Dos lecciones nos dejó la herida: el valor decisivo de los cuidados como fundamento de una comunidad y el poder de la sabiduría humana. Cuidarse, comprender que el bienestar individual depende de la organización colectiva, reconocer los vínculos y articular las decisiones es la verdadera razón de la convivencia. Cuidarse entre padres, hijos y abuelos o entre los miembros de una comunidad es la razón de un contrato social democrático que colocó juntas las palabras libertad, igualdad y fraternidad.
También ha sido admirable la sabiduría humana y el poder de su ciencia que en muy poco tiempo ha reaccionado contra el virus. A los hospitales llegaron formas eficaces de tratamiento y a los brazos vacunas salvadoras. Las dos buenas lecciones de la pandemia, los cuidados y la sabiduría, se han encarnado en el sacrificio permanente del personal médico que nos asiste.
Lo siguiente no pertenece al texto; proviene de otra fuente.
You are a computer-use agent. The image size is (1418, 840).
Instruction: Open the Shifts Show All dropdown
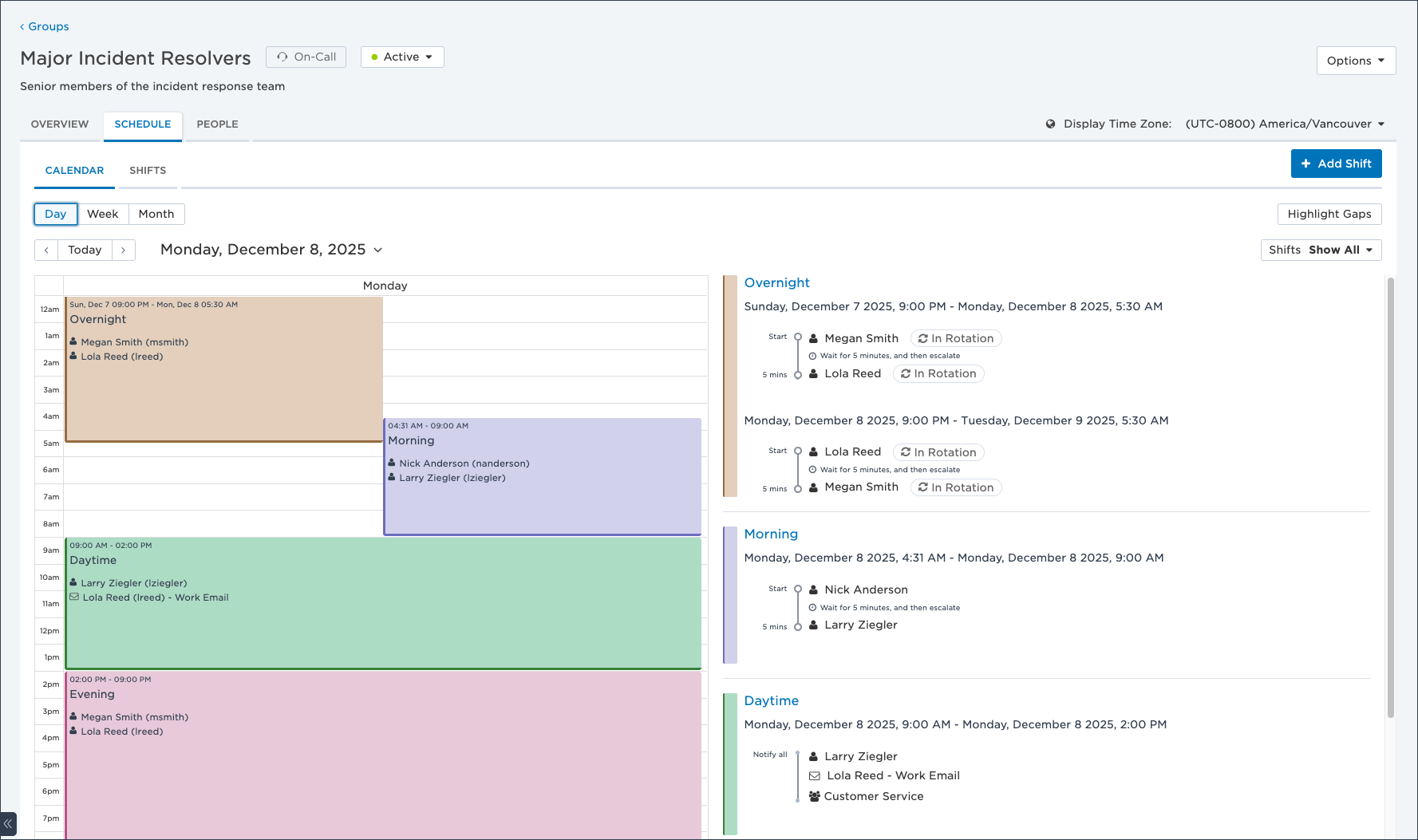click(1321, 250)
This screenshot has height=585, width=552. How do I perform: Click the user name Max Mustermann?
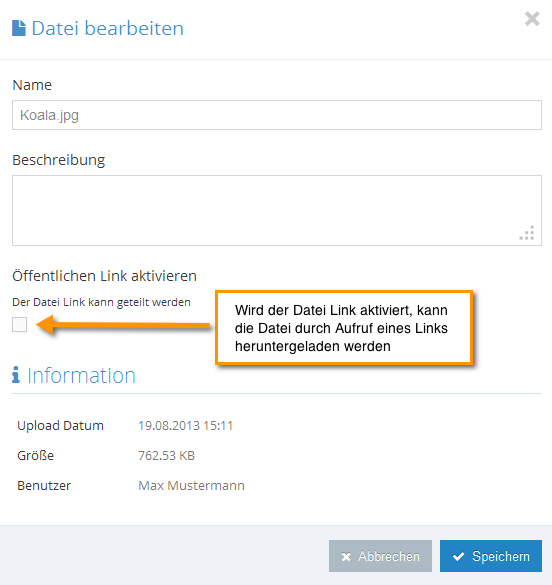[191, 485]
La pandemia, por desgracia, nos ha dado otra lección: el peso de la avaricia en nuestra sociedad. Que los cuidados y la sabiduría se conviertan en un negocio sin escrúpulos parece ya una inercia asumida. Si la pandemia pudo ser una descalificación humana del neoliberalismo, el neoliberalismo ha impuesto su lógica por encima de los seres humanos y el bien social.
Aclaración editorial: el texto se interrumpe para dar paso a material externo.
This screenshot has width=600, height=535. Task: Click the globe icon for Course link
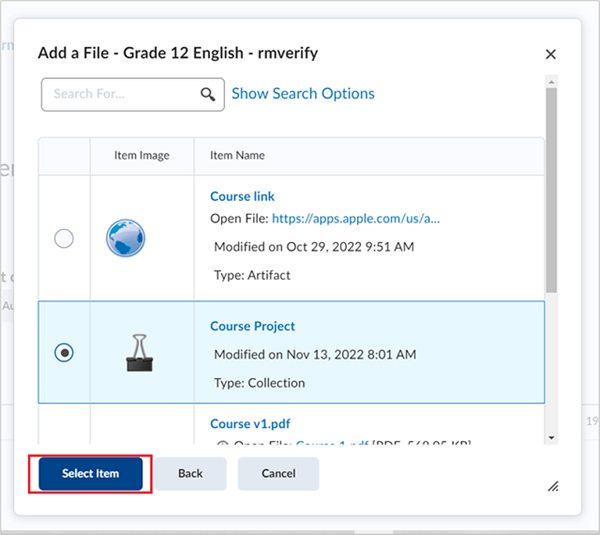click(x=126, y=239)
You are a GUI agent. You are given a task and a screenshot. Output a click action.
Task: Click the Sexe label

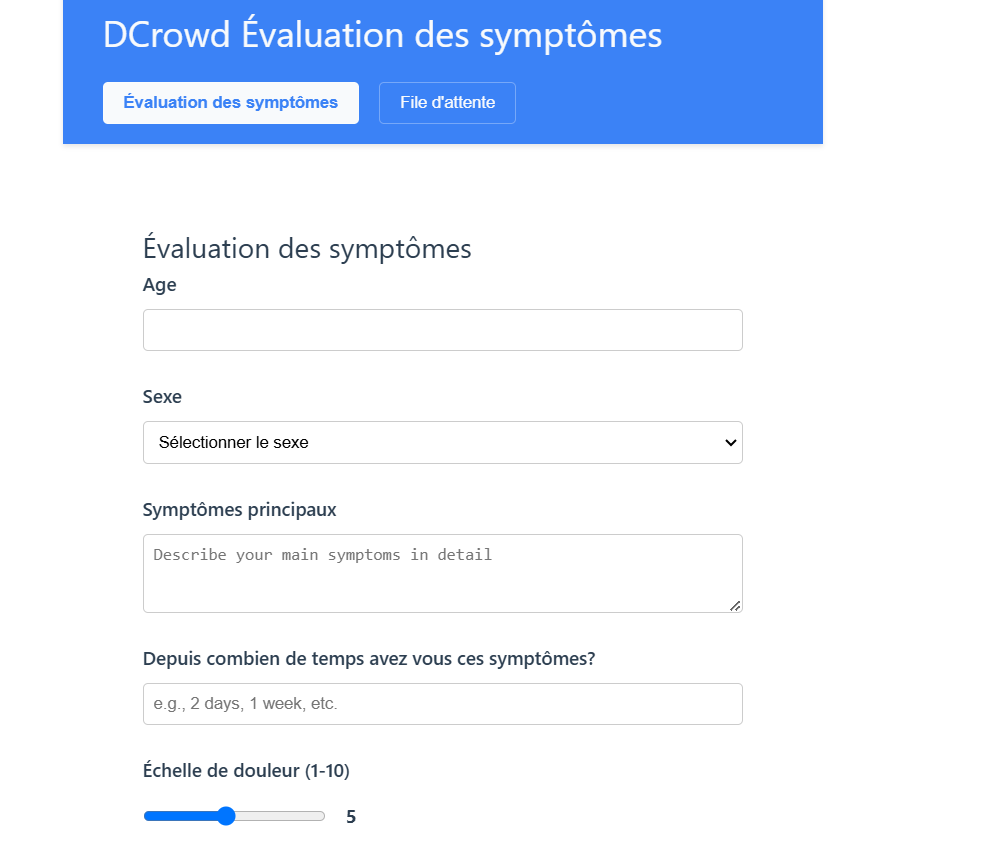click(x=162, y=396)
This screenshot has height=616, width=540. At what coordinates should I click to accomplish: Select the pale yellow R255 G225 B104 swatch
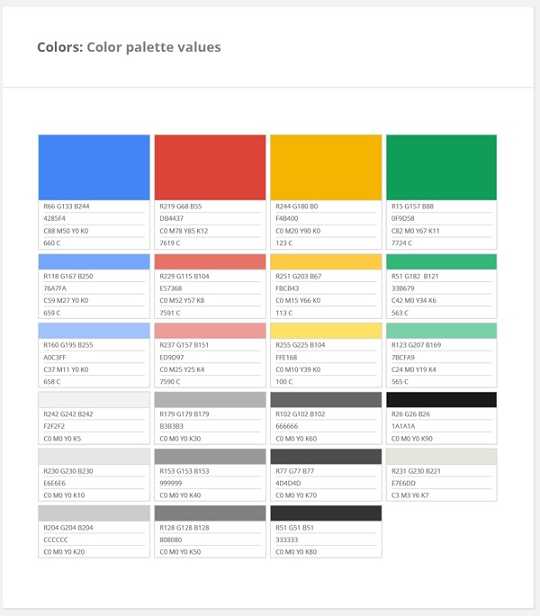coord(326,331)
El virus sorprendió a España en un proceso de años que había deteriorado los servicios públicos para convertir la salud y los cuidados en el negocio de las empresas privadas. La asistencia sanitaria española es la mejor demostración de la falsa idea de que el sector privado es más eficaz que el público. Si se trata de cuidar a la gente, el espacio público es siempre un tesoro compartido. Si se trata de ganar dinero, un avaro es siempre el mayor emprendedor. La desatención pública de las residencias y los centros de salud supone una agresión a la convivencia. El personal sanitario que se contrató con prisas en la crisis para parchear un sector dañado se ve ahora despedido sin escrúpulos.
Y, además, asistimos a un doble espectáculo corrosivo. Las vacunas se convierten en un negocio multimillonario y la autoridad social no tiene fuerza para defender los remedios como un bien común y un derecho universal. La brecha entre países ricos y países pobres es estremecedora, tanto como la debilidad de la política democrática en los países ricos a la hora de fijar que la sabiduría humana debe ponerse al servicio del bien público si se trata de salvar vidas.
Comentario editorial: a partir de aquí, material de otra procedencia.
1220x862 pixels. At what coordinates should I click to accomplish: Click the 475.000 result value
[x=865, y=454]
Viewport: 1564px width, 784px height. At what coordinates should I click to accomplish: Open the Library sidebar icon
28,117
No parece que la vuelta a la normalidad vaya a arreglar las cosas. Tal vez la pandemia sea un motivo más para recordarnos que la avaricia rompe el saco y que este planeta, si quiere sobrevivir, debería tomarse en serio la dignidad de los cuidados y de la sabiduría humana. Se trata, por otra parte, de la única manera de articular el Estado y la libertad, las normas y las conciencias individuales. El negacionismo democrático es también un virus muy peligroso en la actualidad. Nos roza las fronteras exteriores e interiores. La Europa neoliberal no supone una defensa ante los totalitarismos, sino una deriva hacia ellos.